From the American Revolution to the end of the War of 1812, it was the principal port of privateers who harried the enemy from New England to the Spanish Main. The advent of steam-powered vessels hurt Nova Scotia shipping and many ports, including Liverpool, went into decline in the late 19th century. In 1929 a newsprint manufacturing plant opened in Brooklyn, and Mersey Paper (now Bowater Mersey) quickly became one of the area's major employers. There are also several abandoned gold mines in Kejimkujik and north Queens. The Libby Mines at Brookfield, which operated from 1887 to 1906, were particularly productive.
Forestry remains an important part of the local economy, along with fishing, agriculture and tourism. The fishery in Queens is largely focused on lobster and scallops, while tourism benefits from Kejimkujik and its seaside adjunct, the area's beaches and a remarkable concentration of parks and protected areas.
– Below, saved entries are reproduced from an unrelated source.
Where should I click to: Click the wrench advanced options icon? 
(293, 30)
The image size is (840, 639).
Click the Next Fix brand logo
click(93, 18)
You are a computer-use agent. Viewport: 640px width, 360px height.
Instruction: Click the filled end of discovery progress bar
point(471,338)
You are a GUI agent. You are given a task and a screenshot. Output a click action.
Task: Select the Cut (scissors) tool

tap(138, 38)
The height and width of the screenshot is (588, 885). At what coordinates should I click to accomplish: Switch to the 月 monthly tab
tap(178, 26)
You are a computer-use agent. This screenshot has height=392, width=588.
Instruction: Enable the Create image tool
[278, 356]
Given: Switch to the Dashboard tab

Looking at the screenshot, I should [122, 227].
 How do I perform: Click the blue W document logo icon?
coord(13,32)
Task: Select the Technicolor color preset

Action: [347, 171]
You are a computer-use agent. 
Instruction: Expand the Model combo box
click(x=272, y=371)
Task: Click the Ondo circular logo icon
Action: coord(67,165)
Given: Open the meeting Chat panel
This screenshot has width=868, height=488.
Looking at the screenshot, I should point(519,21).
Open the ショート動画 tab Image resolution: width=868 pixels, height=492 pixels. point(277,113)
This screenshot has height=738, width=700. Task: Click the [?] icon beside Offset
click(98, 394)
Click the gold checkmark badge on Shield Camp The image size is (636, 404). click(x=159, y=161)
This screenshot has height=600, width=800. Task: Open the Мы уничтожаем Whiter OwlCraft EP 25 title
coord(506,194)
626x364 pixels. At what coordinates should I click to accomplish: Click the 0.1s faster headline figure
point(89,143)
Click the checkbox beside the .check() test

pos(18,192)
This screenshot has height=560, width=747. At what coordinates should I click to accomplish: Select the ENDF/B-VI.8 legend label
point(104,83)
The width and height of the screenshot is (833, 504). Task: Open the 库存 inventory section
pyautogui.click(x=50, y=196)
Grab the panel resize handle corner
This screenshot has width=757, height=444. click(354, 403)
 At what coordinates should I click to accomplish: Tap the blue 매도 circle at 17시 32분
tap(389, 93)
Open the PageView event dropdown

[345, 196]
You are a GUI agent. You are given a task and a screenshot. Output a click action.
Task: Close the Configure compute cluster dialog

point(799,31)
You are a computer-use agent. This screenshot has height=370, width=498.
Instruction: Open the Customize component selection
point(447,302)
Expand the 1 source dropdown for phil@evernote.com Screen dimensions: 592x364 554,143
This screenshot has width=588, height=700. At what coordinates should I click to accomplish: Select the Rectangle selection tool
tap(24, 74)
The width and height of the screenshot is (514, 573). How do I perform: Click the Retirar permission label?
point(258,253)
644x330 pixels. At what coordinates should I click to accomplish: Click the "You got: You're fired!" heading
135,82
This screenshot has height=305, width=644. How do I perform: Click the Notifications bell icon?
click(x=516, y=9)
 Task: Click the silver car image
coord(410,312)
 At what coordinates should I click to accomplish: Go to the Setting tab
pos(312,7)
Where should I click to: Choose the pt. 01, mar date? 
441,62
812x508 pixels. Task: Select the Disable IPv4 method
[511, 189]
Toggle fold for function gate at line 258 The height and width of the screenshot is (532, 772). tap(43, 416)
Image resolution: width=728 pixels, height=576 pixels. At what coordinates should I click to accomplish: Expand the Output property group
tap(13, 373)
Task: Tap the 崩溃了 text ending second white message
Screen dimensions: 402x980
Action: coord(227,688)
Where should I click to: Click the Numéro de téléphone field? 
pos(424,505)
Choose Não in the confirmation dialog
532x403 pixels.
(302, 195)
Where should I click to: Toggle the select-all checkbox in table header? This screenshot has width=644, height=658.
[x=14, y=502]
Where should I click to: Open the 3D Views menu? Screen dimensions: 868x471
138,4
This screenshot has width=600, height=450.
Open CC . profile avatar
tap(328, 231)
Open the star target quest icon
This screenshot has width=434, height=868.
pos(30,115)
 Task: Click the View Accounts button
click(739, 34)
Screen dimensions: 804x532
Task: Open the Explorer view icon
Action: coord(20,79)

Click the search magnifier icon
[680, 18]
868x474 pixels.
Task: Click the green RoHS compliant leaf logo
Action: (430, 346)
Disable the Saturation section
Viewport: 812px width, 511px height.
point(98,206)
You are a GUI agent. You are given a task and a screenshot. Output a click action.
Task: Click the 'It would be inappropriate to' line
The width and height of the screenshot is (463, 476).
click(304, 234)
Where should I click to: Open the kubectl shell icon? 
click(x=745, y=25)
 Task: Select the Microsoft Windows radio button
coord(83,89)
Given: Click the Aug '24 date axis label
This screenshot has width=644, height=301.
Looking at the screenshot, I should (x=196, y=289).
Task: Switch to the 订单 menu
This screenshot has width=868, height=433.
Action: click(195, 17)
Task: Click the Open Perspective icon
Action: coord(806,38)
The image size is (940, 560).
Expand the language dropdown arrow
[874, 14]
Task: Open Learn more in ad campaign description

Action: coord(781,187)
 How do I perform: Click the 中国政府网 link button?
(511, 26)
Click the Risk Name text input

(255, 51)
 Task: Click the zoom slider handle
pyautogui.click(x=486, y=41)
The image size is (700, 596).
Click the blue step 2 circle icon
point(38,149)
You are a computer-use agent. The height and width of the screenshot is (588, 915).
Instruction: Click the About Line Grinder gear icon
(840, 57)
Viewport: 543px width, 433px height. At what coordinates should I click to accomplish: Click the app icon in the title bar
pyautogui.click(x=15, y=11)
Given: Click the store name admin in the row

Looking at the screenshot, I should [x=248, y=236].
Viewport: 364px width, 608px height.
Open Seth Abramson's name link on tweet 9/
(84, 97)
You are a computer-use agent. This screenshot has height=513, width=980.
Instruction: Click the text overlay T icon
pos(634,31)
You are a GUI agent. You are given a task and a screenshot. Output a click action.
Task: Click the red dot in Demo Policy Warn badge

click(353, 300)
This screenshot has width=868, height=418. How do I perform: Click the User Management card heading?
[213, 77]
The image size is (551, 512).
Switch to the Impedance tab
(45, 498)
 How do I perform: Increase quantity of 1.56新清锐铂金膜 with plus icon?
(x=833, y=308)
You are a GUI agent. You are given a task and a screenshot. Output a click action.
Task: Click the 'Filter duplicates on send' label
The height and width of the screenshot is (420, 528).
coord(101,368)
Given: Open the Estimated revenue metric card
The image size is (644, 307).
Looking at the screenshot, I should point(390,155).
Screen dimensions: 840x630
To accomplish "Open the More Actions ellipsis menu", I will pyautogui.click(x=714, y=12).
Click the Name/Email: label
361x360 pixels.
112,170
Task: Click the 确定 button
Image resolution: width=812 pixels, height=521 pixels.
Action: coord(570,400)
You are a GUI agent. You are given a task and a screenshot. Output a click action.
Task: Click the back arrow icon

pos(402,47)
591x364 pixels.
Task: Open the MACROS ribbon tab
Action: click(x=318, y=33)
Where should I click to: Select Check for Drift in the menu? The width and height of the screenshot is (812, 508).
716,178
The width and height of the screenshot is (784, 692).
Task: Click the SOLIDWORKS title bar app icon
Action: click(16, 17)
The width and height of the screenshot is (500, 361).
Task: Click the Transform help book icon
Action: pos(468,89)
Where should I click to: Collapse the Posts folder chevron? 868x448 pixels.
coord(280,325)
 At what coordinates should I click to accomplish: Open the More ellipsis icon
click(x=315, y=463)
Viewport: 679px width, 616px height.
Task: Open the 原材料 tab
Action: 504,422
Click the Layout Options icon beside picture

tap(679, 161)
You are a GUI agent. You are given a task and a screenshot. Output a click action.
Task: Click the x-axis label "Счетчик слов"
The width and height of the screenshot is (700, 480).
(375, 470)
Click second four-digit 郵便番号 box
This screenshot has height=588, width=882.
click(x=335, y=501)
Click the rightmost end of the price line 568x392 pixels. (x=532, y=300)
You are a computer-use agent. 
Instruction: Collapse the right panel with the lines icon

A cultural centre, Liverpool has a number of historic sites, museums and the Astor Theatre (1902). Architectural treasures include Fort Point Lighthouse Park, PERKINS HOUSE and the old town hall (1901-02) in Liverpool, and the Old Meeting House (1832) in Port Medway. The Port Mouton area also has a very long and colourful history. It acquired its name from the bay where, in 1604, French explorer Pierre Du Gua de MONTS lost a sheep overboard.
Queens has also been home to large numbers of authors, including Governor-General Award winner Thomas H. RADDALL, and has a vibrant arts community. Two internationally known country and western musicians, Hank SNOW and Carroll BAKER, have ties to communities in the municipality.